C’est au lycée agricole George Sand à Yssingeaux que Julien Denormandie (LREM) a commencé sa visite du département altiligérien ce jeudi 4 novembre 2021. Élus, parlementaires et diverses organisations professionnelles agricoles sont également présents pour échanger sur l’avenir de l’agriculture et de ses acteurs. Dans l’air vif de la campagne yssingelaise, la présence du ministre avait aussi un petit air de campagne... électorale. « Je suis entouré de parlementaires aujourd’hui qui ne sont pas forcément du même bord politique que moi, se défend-il. Car les enjeux qui nous unissent sont primordiaux. Chacun des sujets ayant trait à la souveraineté agricole et agroalimentaire nous a toujours amenés à travailler dans un esprit d’équipe très constructif ».
"Retenues collinaires : un remède pire que le mal", selon France Nature Environnement (FNE)
"Quand l’eau manque en été, quand prairies, cultures et bétails se dessèchent autour de nous, une évidence semble s’imposer.

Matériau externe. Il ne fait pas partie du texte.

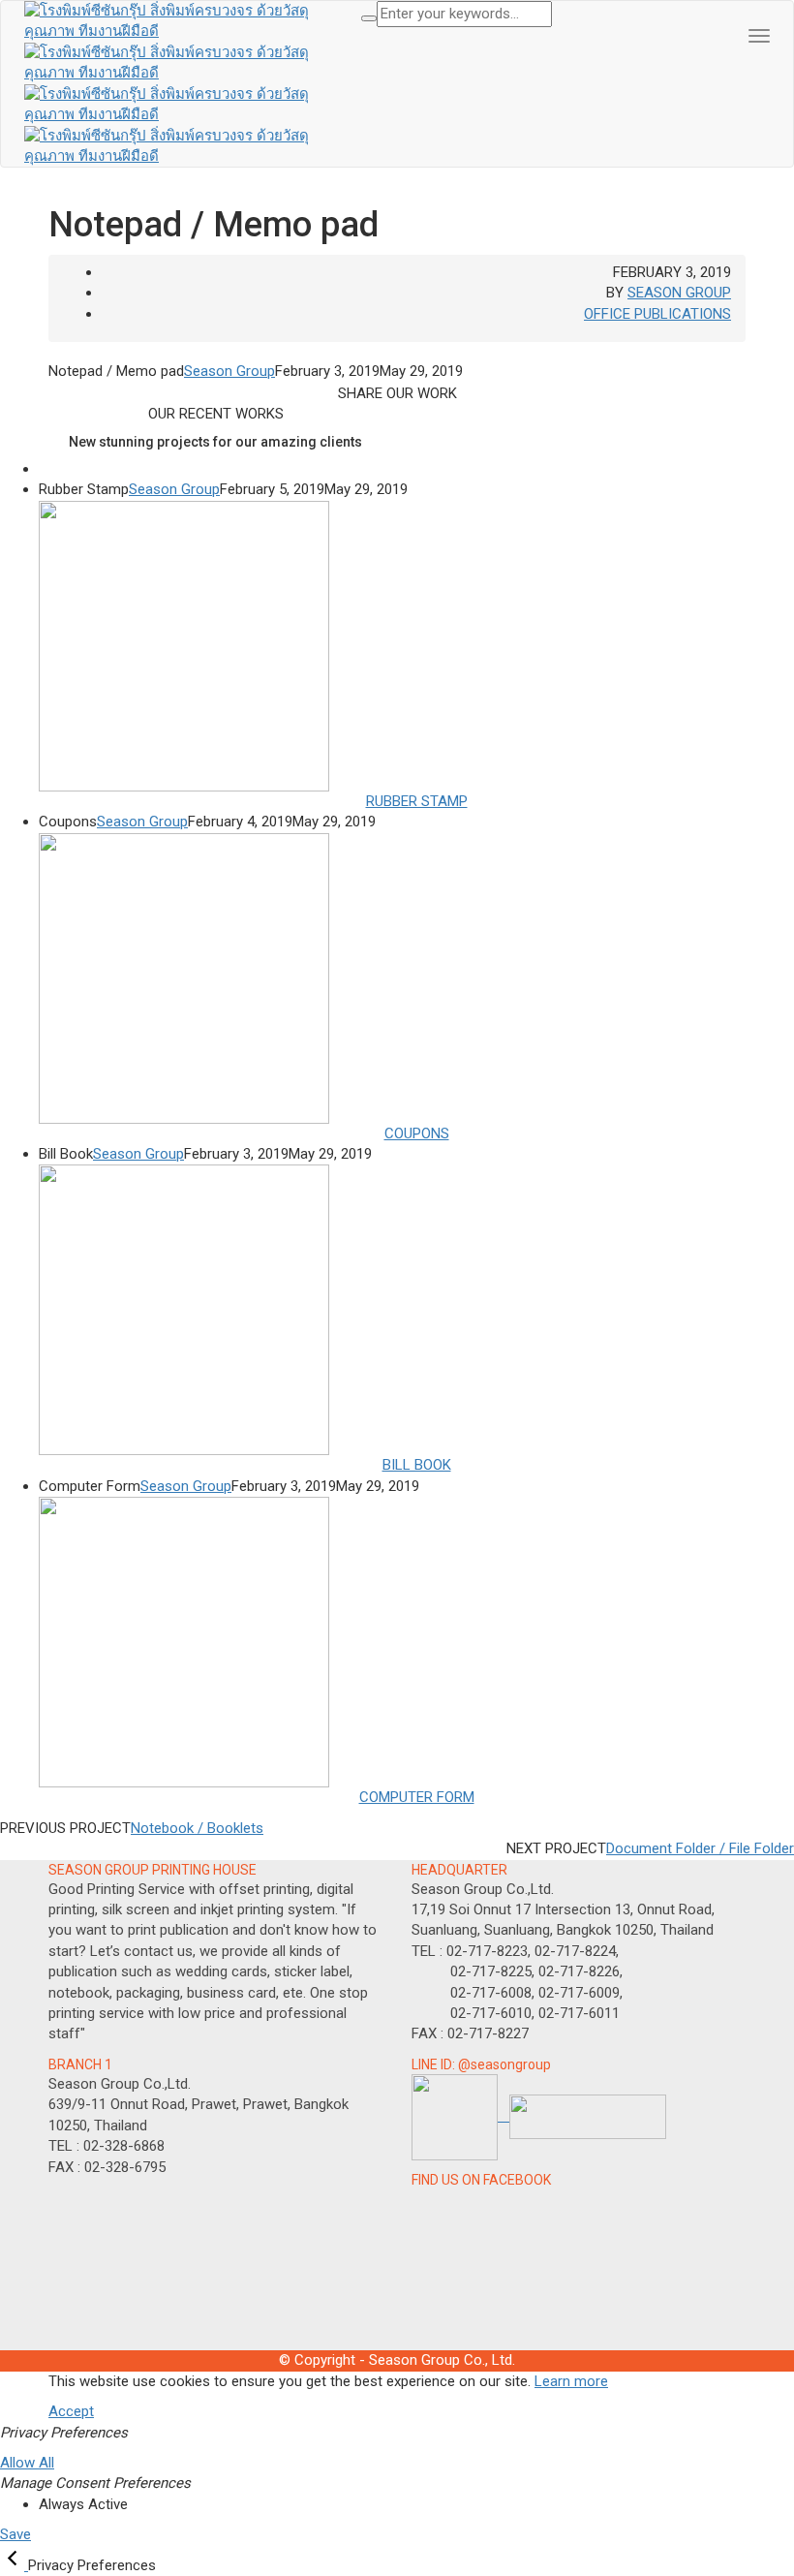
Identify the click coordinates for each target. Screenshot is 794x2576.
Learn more (571, 2381)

Il faudrait la stocker en hiver, lorsqu’elle tombe en abondance, au moyen de retenues collinaires. Une idée simple, défendue par la FNSEA, comme par notre ministre de l’agriculture qui fustige « la palanquée de recours » s’opposant aux projets de « bassines ». Tous taisent au passage que ces « modestes installations » occupent parfois plusieurs hectares. Nourries un peu par les précipitations hivernales, elles recourent beaucoup au pompage dans les nappes souterraines et les cours d’eau. Elles sont aussi lourdement subventionnées. Au final, elles peuvent s’avérer un remède pire que le mal.

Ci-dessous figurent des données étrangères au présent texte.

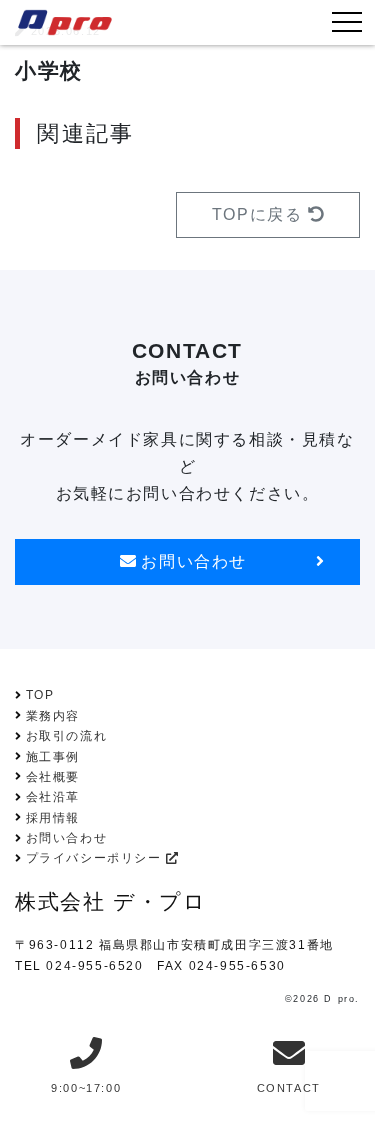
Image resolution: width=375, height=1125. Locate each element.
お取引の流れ (67, 736)
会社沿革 (53, 797)
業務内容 (53, 716)
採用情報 (53, 818)
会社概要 (53, 777)
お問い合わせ (191, 561)
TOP (40, 695)
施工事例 (53, 757)
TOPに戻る (260, 214)
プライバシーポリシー (96, 858)
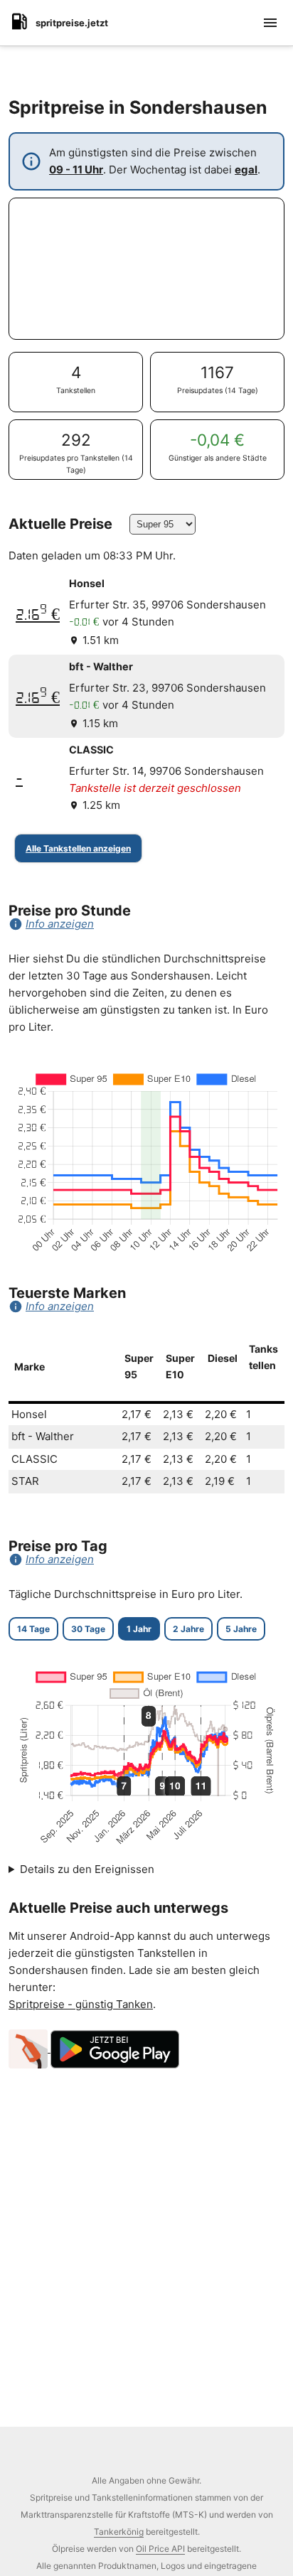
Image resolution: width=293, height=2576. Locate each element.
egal (246, 169)
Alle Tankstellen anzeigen (78, 848)
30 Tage (88, 1629)
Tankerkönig (119, 2531)
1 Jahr (139, 1629)
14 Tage (33, 1629)
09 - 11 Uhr (76, 169)
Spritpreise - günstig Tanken (81, 2004)
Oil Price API (160, 2548)
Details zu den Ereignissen (87, 1869)
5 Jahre (241, 1629)
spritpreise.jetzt (72, 22)
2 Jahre (188, 1629)
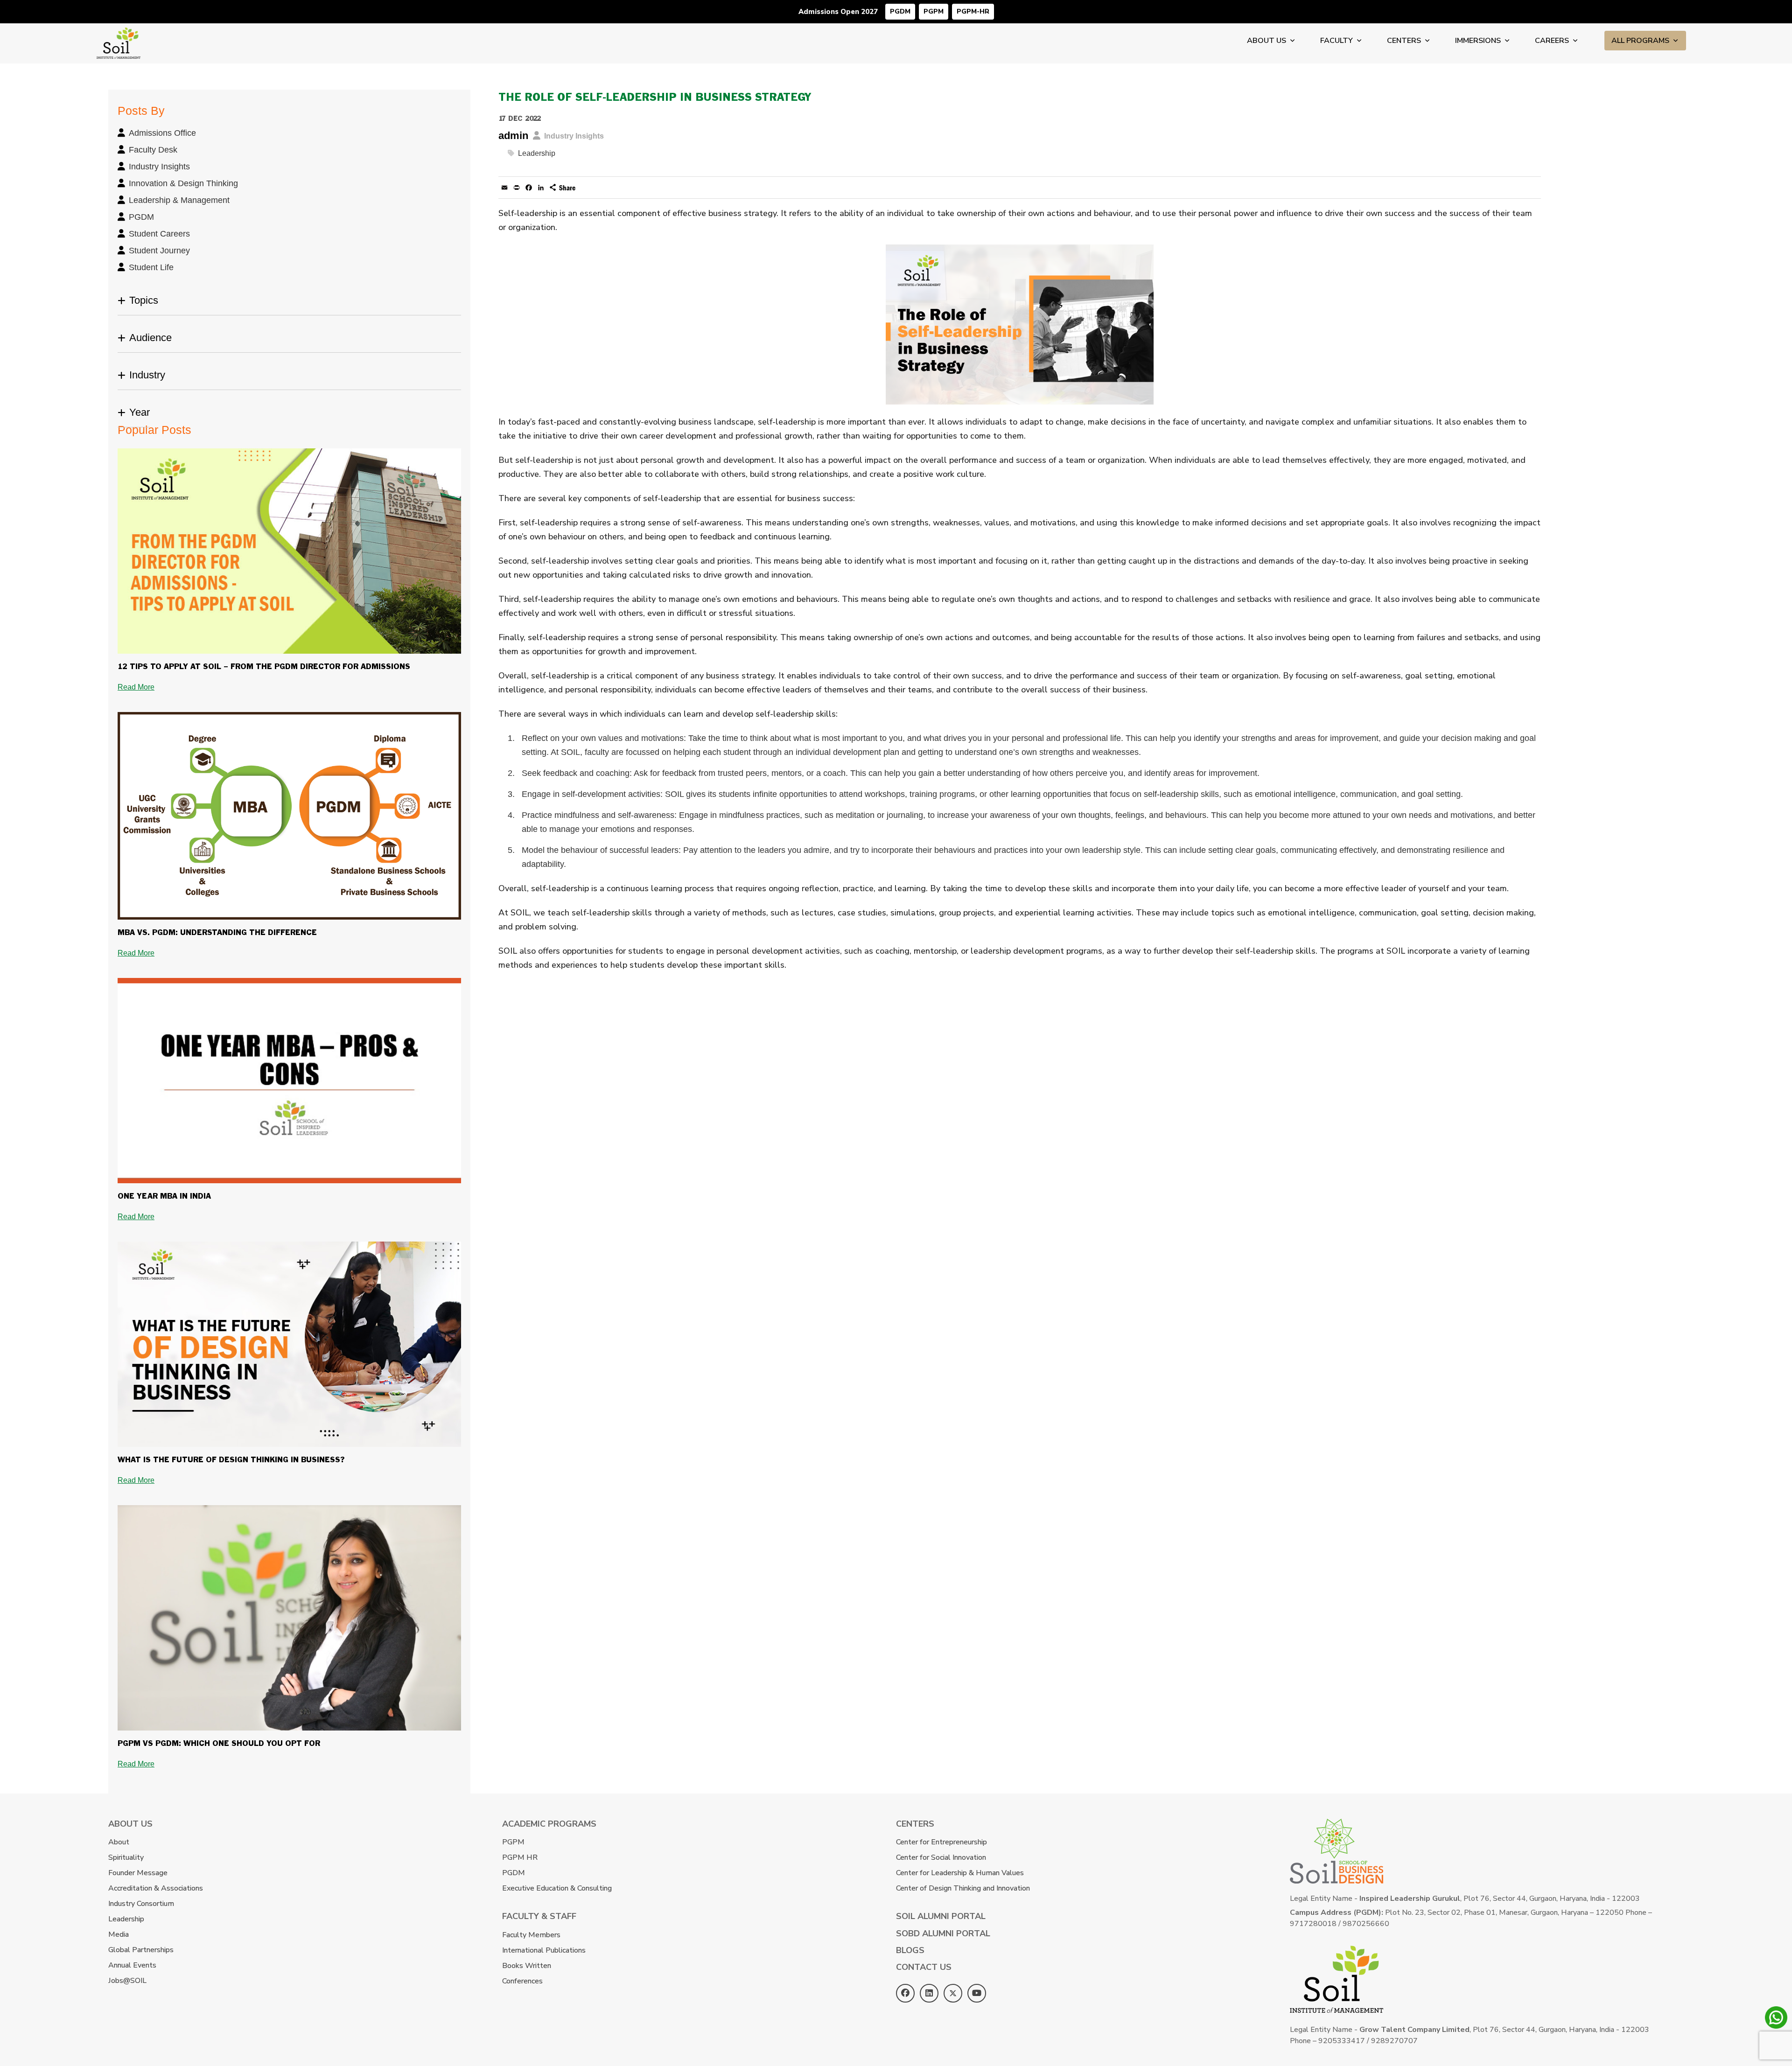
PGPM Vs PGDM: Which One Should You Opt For (219, 1743)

Les hydrologues mettent en garde
Les retenues collinaires sont une « solution à très court terme », soulignent les hydrologues. Ils rappellent la nécessité de laisser les pluies de l’hiver recharger les nappes souterraines. Les sols naturels filtrent gratuitement, recueillent sous forme de nappe puis restituent par l’intermédiaire des sources, l’eau des précipitations. L’on peut donc s’interroger sur l’intérêt de stocker, en surface et à grand frais, de l’eau qui va s’évaporer et croupir. Moins d’eau sous terre, c’est moins d’eau rendue aux sources, donc plus de sécheresse. Répondre à la multiplication des étés caniculaires, par la multiplication des stocks en surface, ne peut qu’assécher tout le système. Nos voisins espagnols en font l’amère expérience : dans les régions les plus équipées de barrages, les sécheresses sont deux fois plus intenses et plus longues.

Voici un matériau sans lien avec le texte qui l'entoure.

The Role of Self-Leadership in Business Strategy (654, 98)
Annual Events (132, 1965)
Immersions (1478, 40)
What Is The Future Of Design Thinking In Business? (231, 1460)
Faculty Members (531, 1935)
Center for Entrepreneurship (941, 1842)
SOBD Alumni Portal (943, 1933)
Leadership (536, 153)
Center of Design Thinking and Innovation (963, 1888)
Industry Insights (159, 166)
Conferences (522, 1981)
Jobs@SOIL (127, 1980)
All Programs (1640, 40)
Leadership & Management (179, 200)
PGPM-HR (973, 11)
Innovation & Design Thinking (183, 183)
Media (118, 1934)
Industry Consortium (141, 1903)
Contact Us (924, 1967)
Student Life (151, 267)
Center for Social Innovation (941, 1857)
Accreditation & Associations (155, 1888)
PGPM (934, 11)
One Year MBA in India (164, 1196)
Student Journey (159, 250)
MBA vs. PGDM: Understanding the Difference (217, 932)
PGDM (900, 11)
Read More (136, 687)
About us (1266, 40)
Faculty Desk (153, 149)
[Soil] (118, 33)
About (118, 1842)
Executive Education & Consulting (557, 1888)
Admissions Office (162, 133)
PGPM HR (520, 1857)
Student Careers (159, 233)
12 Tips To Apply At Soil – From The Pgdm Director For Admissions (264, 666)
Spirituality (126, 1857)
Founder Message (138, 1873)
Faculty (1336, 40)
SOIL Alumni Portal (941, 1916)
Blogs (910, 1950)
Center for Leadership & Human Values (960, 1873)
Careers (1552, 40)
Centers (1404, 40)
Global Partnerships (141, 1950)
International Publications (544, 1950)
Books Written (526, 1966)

Les associations de préservation de l’environnement luttent
France Nature Environnement a payé sa ferme opposition à ces infrastructures de la mort de l’un des siens. À Sivens et Caussade, recours en justice et manifestations rappellent le nécessaire partage d’une ressource hydrique plus rare et de moins en moins bonne qualité. Les associations de préservation de l’environnement sont nombreuses à défendre ce point et s’associent à notre lutte.
La biodiversité, victime des « bassines »
Outre leur inanité et leur coût, ces retenues sont redoutables pour la biodiversité. Elles entrainent des modifications des écoulements et des transits de sédiments (sables, graviers…) ainsi que des déplacements des poissons. A l’aval des ouvrages, l’aquafaune voit ses habitats et ses conditions de température bouleversés, sa vulnérabilité aux pollutions accentuée. Le déstockage soudain d’eau, ou «éclusée», simule des crues. Elles accentuent l’érosion et peuvent faire mourir les poissons par noiement/dénoiement des zones de frayère.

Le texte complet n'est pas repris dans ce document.